**PROBLEM**. In the material below, find every line containing the string "target" and return it.

**SOURCE MATERIAL**.
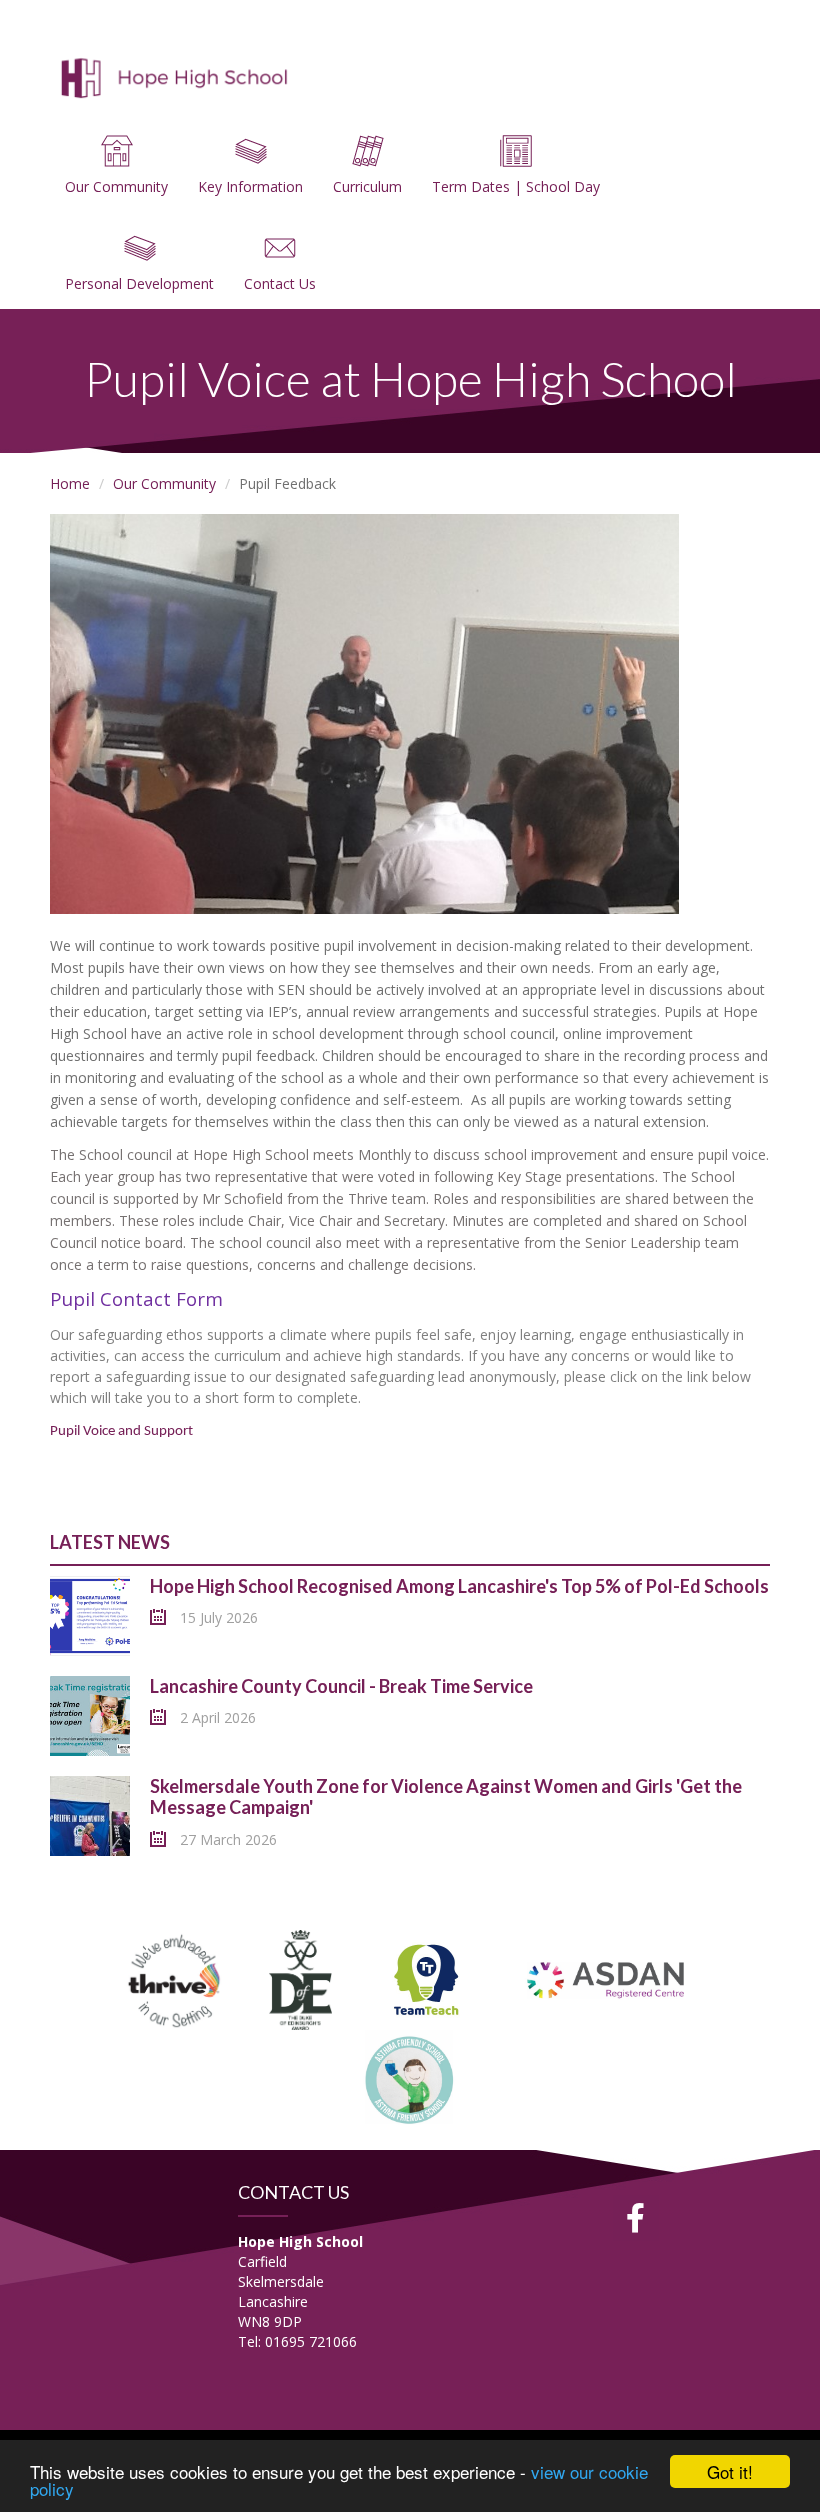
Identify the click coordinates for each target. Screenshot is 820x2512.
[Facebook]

--

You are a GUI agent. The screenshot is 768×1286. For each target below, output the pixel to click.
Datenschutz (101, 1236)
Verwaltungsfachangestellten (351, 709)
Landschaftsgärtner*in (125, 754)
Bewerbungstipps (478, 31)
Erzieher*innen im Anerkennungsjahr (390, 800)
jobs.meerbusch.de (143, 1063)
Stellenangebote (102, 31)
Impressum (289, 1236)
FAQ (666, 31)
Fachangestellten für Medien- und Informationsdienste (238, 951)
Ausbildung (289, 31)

**TASK OUTPUT**.
Identify the click coordinates for each target. Screenshot is 820x2512.
You are a GUI agent. The screenshot is 768×1286. For each target below, output the pixel to click.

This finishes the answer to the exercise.